Mentre il ministro Hortefeux dichiarava che “la nuova politica sull’immigrazione trova il consenso dei nostri amici africani”, nell’arcipelago di Capoverde si annunciava che “presa nota della consultazione, non c’erano altri commenti sulla decisione del governo francese”.
A Capoverde ci sono 500 mila residenti e 700 mila persone che vivono all’estero, 30 mila dei quali in Francia.

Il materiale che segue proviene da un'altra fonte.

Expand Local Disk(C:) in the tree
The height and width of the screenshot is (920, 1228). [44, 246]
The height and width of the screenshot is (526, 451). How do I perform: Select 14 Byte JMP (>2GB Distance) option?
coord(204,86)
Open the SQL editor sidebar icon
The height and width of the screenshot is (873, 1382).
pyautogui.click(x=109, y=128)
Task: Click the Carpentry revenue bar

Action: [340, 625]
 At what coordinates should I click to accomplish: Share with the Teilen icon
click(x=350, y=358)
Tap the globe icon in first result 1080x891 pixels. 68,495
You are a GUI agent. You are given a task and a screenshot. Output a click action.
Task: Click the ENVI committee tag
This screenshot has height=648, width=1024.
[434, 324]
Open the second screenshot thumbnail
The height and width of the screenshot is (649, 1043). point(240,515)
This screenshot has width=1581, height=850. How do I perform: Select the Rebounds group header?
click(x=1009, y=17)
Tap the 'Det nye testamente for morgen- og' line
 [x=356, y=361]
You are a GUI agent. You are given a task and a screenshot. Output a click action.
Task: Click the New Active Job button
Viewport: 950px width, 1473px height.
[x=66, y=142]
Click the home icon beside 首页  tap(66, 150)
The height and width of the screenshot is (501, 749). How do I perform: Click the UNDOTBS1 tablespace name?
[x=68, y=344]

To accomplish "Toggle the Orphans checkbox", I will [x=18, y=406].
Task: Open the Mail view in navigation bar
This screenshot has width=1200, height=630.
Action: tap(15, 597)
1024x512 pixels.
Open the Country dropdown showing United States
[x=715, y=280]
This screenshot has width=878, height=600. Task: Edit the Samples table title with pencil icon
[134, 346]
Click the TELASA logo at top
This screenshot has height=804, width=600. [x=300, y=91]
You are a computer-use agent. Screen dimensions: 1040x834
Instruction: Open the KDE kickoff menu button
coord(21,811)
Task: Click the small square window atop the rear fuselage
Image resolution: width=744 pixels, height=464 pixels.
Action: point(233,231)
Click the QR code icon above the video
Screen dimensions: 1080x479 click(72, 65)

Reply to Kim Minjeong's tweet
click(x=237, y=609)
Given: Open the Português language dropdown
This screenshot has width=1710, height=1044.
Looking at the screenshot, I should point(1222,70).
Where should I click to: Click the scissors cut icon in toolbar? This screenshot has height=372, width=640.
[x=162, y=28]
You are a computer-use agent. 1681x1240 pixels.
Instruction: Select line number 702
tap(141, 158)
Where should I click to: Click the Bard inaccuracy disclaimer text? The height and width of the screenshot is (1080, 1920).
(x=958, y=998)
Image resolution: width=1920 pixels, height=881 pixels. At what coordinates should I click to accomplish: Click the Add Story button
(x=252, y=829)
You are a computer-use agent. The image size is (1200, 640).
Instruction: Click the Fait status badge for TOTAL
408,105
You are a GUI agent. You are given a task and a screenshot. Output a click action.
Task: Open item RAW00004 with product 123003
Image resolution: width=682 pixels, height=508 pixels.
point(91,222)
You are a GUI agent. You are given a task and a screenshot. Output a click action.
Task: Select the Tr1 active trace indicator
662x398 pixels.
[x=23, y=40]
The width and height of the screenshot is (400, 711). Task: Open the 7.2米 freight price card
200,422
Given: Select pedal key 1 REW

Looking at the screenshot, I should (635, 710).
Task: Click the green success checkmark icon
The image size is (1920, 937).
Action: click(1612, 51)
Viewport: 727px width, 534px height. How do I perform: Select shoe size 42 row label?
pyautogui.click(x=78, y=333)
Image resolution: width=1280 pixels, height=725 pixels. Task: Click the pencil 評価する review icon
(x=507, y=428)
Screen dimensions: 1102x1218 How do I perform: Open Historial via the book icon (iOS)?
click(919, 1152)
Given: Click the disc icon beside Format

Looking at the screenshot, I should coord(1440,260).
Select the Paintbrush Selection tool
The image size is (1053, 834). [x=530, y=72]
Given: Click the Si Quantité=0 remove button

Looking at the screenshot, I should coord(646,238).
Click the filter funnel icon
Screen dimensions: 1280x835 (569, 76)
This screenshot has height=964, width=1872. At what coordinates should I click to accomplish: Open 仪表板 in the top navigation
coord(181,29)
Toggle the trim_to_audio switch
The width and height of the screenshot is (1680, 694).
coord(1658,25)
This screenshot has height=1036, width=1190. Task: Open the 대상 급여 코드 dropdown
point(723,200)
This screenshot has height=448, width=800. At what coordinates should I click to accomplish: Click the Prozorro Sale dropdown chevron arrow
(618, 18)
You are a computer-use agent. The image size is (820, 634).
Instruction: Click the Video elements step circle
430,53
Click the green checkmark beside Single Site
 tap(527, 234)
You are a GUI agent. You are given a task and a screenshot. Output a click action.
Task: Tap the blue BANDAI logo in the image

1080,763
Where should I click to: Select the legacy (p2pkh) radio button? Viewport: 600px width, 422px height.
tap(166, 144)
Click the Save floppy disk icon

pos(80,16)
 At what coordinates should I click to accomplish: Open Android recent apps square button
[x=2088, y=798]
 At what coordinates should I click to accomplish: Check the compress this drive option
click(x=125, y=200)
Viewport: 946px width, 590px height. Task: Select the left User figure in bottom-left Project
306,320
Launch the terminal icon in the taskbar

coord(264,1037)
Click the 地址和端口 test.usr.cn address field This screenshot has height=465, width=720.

Ma da questo piccolo Stato-nazione in pieno oceano atlantico, terra arida e povera di risorse naturali da sempre terra di emigrazione, sono arrivati i 273 migranti ‘in situazione irregolare’ intercettati dalle prefetture francesi che registrano come il paese stia diventando “luogo di traffico e transito di flussi migratori”.
Capoverde intende rafforzare le relazioni di scambio economico con l’Europa ed è per questo motivo che ha interpellato la Francia nel quadro di un accordo sulla mobilità che l’Unione europea vuole firmare con i paesi che ‘producono’ immigrati. L’accordo proposto dai paesi membri dell’UE prevede tre punti, ritenuti “indissociabili”: l’organizzazione della migrazione legale, la lotta contro l’immigrazione illegale e lo sviluppo economico solidale tra i paesi cosidetti d'”accoglienza” e quelli di “origine” dell’immigrazione.
Questa visione semplificatrice si scontra con il pragmatismo della realtà e qualsiasi accordo non potrà che accettare lo Stato di diritto che esiste nei paesi considerati “di emigrazione”.